● **Exercise goal**: Each entry listed below should be reproduced word for word.

════

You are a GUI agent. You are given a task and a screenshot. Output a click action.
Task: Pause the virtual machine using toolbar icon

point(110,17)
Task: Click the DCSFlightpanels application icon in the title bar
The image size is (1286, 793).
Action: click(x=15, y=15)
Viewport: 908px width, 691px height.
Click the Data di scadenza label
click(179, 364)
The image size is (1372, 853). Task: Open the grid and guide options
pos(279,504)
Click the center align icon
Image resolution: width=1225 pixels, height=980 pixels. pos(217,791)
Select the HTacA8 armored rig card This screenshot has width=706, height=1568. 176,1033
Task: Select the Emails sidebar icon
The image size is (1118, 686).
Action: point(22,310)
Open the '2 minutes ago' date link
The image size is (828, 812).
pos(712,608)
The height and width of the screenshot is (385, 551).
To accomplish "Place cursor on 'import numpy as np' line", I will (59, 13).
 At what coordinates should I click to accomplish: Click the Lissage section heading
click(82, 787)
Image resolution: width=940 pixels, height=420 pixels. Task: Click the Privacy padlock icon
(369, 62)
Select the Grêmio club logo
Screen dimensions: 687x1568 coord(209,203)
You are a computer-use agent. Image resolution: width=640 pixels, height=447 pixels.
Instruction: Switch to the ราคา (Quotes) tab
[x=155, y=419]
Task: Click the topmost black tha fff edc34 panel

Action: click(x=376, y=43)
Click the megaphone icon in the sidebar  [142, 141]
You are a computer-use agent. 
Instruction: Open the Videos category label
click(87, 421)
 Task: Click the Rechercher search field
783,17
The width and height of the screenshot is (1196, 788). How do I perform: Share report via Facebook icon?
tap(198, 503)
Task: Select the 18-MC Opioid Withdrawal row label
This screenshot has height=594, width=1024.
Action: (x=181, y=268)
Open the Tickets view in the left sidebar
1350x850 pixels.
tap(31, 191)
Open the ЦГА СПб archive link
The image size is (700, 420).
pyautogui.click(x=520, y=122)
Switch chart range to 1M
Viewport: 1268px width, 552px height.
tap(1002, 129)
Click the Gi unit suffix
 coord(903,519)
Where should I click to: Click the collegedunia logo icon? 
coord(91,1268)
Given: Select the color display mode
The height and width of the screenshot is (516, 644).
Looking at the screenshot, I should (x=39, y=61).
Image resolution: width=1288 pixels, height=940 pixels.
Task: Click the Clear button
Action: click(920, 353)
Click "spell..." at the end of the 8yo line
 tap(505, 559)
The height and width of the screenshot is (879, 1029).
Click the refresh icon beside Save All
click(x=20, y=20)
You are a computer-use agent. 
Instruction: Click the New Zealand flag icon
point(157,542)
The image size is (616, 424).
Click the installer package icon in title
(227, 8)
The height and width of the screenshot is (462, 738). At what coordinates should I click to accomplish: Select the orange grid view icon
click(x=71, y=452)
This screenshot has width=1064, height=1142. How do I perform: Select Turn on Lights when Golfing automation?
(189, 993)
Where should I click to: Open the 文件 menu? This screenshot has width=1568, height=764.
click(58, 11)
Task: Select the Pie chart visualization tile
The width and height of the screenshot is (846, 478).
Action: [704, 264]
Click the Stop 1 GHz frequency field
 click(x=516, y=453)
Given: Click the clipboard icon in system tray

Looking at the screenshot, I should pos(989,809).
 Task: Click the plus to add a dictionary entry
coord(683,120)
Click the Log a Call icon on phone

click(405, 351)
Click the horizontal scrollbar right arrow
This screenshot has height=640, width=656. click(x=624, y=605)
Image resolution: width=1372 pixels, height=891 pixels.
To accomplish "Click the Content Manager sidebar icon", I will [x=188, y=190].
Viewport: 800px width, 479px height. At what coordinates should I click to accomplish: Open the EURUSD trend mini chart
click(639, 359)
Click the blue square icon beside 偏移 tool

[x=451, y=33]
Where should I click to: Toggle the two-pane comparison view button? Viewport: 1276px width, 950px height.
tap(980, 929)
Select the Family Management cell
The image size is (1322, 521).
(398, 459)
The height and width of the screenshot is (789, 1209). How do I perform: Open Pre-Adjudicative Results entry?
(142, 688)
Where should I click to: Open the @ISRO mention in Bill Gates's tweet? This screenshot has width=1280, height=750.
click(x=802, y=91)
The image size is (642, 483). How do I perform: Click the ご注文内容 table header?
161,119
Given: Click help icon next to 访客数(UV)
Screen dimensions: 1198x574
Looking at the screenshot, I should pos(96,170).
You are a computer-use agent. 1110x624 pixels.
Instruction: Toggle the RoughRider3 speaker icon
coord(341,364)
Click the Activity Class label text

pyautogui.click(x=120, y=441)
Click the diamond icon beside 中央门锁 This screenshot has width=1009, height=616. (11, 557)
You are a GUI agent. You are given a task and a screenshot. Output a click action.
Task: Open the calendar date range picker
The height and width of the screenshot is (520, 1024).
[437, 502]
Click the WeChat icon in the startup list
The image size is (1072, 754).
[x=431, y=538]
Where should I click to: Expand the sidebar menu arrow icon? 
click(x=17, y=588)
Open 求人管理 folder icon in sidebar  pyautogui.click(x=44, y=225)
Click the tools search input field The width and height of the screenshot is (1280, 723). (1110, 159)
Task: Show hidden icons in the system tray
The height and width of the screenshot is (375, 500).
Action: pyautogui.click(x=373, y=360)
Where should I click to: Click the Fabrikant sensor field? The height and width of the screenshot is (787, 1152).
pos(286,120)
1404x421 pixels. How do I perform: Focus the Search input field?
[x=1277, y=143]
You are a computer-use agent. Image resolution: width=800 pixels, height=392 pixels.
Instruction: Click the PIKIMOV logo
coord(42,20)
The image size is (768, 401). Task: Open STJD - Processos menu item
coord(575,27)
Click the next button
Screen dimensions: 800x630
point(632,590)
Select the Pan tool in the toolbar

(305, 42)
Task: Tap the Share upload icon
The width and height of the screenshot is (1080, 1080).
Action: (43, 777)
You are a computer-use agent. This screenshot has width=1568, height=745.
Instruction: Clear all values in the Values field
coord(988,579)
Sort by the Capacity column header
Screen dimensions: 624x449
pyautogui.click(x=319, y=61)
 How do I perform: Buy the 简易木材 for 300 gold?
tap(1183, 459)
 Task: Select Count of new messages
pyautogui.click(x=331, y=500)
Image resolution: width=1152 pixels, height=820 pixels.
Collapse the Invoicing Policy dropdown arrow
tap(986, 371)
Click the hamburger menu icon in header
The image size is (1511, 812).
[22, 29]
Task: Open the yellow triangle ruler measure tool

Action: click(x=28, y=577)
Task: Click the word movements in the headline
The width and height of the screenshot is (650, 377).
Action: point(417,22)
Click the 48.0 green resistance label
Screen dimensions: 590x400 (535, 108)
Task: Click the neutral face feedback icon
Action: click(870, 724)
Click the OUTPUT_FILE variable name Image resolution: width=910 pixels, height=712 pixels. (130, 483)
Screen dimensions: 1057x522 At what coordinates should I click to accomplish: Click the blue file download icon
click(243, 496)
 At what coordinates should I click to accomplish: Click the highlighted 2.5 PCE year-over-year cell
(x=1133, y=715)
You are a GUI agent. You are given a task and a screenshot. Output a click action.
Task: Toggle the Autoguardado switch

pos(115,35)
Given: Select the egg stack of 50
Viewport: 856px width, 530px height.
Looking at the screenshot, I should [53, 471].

════

● **Reply**:
You are a GUI agent. You are given a task and a screenshot. Output a click action.
Task: Pause the virtual machine using toolbar icon

point(110,17)
Task: Click the DCSFlightpanels application icon in the title bar
The image size is (1286, 793).
Action: click(x=15, y=15)
Viewport: 908px width, 691px height.
Click the Data di scadenza label
click(179, 364)
The image size is (1372, 853). Task: Open the grid and guide options
pos(279,504)
Click the center align icon
Image resolution: width=1225 pixels, height=980 pixels. pos(217,791)
Select the HTacA8 armored rig card This screenshot has width=706, height=1568. 176,1033
Task: Select the Emails sidebar icon
The image size is (1118, 686).
Action: point(22,310)
Open the '2 minutes ago' date link
The image size is (828, 812).
pos(712,608)
The height and width of the screenshot is (385, 551).
To accomplish "Place cursor on 'import numpy as np' line", I will (59, 13).
 At what coordinates should I click to accomplish: Click the Lissage section heading
click(82, 787)
Image resolution: width=940 pixels, height=420 pixels. Task: Click the Privacy padlock icon
(369, 62)
Select the Grêmio club logo
Screen dimensions: 687x1568 coord(209,203)
You are a computer-use agent. Image resolution: width=640 pixels, height=447 pixels.
Instruction: Switch to the ราคา (Quotes) tab
[x=155, y=419]
Task: Click the topmost black tha fff edc34 panel

Action: click(x=376, y=43)
Click the megaphone icon in the sidebar  [142, 141]
You are a computer-use agent. 
Instruction: Open the Videos category label
click(87, 421)
 Task: Click the Rechercher search field
783,17
The width and height of the screenshot is (1196, 788). How do I perform: Share report via Facebook icon?
tap(198, 503)
Task: Select the 18-MC Opioid Withdrawal row label
This screenshot has height=594, width=1024.
Action: (x=181, y=268)
Open the Tickets view in the left sidebar
1350x850 pixels.
tap(31, 191)
Open the ЦГА СПб archive link
The image size is (700, 420).
pyautogui.click(x=520, y=122)
Switch chart range to 1M
Viewport: 1268px width, 552px height.
tap(1002, 129)
Click the Gi unit suffix
 coord(903,519)
Where should I click to: Click the collegedunia logo icon? 
coord(91,1268)
Given: Select the color display mode
The height and width of the screenshot is (516, 644).
Looking at the screenshot, I should (x=39, y=61).
Image resolution: width=1288 pixels, height=940 pixels.
Task: Click the Clear button
Action: click(920, 353)
Click "spell..." at the end of the 8yo line
 tap(505, 559)
The height and width of the screenshot is (879, 1029).
Click the refresh icon beside Save All
click(x=20, y=20)
You are a computer-use agent. 
Instruction: Click the New Zealand flag icon
point(157,542)
The image size is (616, 424).
Click the installer package icon in title
(227, 8)
The height and width of the screenshot is (462, 738). At what coordinates should I click to accomplish: Select the orange grid view icon
click(x=71, y=452)
This screenshot has width=1064, height=1142. How do I perform: Select Turn on Lights when Golfing automation?
(189, 993)
Where should I click to: Open the 文件 menu? This screenshot has width=1568, height=764.
click(58, 11)
Task: Select the Pie chart visualization tile
The width and height of the screenshot is (846, 478).
Action: [704, 264]
Click the Stop 1 GHz frequency field
 click(x=516, y=453)
Given: Click the clipboard icon in system tray

Looking at the screenshot, I should pos(989,809).
 Task: Click the plus to add a dictionary entry
coord(683,120)
Click the Log a Call icon on phone

click(405, 351)
Click the horizontal scrollbar right arrow
This screenshot has height=640, width=656. click(x=624, y=605)
Image resolution: width=1372 pixels, height=891 pixels.
To accomplish "Click the Content Manager sidebar icon", I will [x=188, y=190].
Viewport: 800px width, 479px height. At what coordinates should I click to accomplish: Open the EURUSD trend mini chart
click(639, 359)
Click the blue square icon beside 偏移 tool

[x=451, y=33]
Where should I click to: Toggle the two-pane comparison view button? Viewport: 1276px width, 950px height.
tap(980, 929)
Select the Family Management cell
The image size is (1322, 521).
(398, 459)
The height and width of the screenshot is (789, 1209). How do I perform: Open Pre-Adjudicative Results entry?
(142, 688)
Where should I click to: Open the @ISRO mention in Bill Gates's tweet? This screenshot has width=1280, height=750.
click(x=802, y=91)
The image size is (642, 483). How do I perform: Click the ご注文内容 table header?
161,119
Given: Click help icon next to 访客数(UV)
Screen dimensions: 1198x574
Looking at the screenshot, I should pos(96,170).
You are a computer-use agent. 1110x624 pixels.
Instruction: Toggle the RoughRider3 speaker icon
coord(341,364)
Click the Activity Class label text

pyautogui.click(x=120, y=441)
Click the diamond icon beside 中央门锁 This screenshot has width=1009, height=616. (11, 557)
You are a GUI agent. You are given a task and a screenshot. Output a click action.
Task: Open the calendar date range picker
The height and width of the screenshot is (520, 1024).
[437, 502]
Click the WeChat icon in the startup list
The image size is (1072, 754).
[x=431, y=538]
Where should I click to: Expand the sidebar menu arrow icon? 
click(x=17, y=588)
Open 求人管理 folder icon in sidebar  pyautogui.click(x=44, y=225)
Click the tools search input field The width and height of the screenshot is (1280, 723). (1110, 159)
Task: Show hidden icons in the system tray
The height and width of the screenshot is (375, 500).
Action: pyautogui.click(x=373, y=360)
Where should I click to: Click the Fabrikant sensor field? The height and width of the screenshot is (787, 1152).
pos(286,120)
1404x421 pixels. How do I perform: Focus the Search input field?
[x=1277, y=143]
You are a computer-use agent. Image resolution: width=800 pixels, height=392 pixels.
Instruction: Click the PIKIMOV logo
coord(42,20)
The image size is (768, 401). Task: Open STJD - Processos menu item
coord(575,27)
Click the next button
Screen dimensions: 800x630
point(632,590)
Select the Pan tool in the toolbar

(305, 42)
Task: Tap the Share upload icon
The width and height of the screenshot is (1080, 1080).
Action: (43, 777)
You are a computer-use agent. This screenshot has width=1568, height=745.
Instruction: Clear all values in the Values field
coord(988,579)
Sort by the Capacity column header
Screen dimensions: 624x449
pyautogui.click(x=319, y=61)
 How do I perform: Buy the 简易木材 for 300 gold?
tap(1183, 459)
 Task: Select Count of new messages
pyautogui.click(x=331, y=500)
Image resolution: width=1152 pixels, height=820 pixels.
Collapse the Invoicing Policy dropdown arrow
tap(986, 371)
Click the hamburger menu icon in header
The image size is (1511, 812).
[22, 29]
Task: Open the yellow triangle ruler measure tool

Action: click(x=28, y=577)
Task: Click the word movements in the headline
The width and height of the screenshot is (650, 377).
Action: point(417,22)
Click the 48.0 green resistance label
Screen dimensions: 590x400 (535, 108)
Task: Click the neutral face feedback icon
Action: click(870, 724)
Click the OUTPUT_FILE variable name Image resolution: width=910 pixels, height=712 pixels. (130, 483)
Screen dimensions: 1057x522 At what coordinates should I click to accomplish: Click the blue file download icon
click(243, 496)
 At what coordinates should I click to accomplish: Click the highlighted 2.5 PCE year-over-year cell
(x=1133, y=715)
You are a GUI agent. You are given a task and a screenshot. Output a click action.
Task: Toggle the Autoguardado switch

pos(115,35)
Given: Select the egg stack of 50
Viewport: 856px width, 530px height.
Looking at the screenshot, I should [53, 471].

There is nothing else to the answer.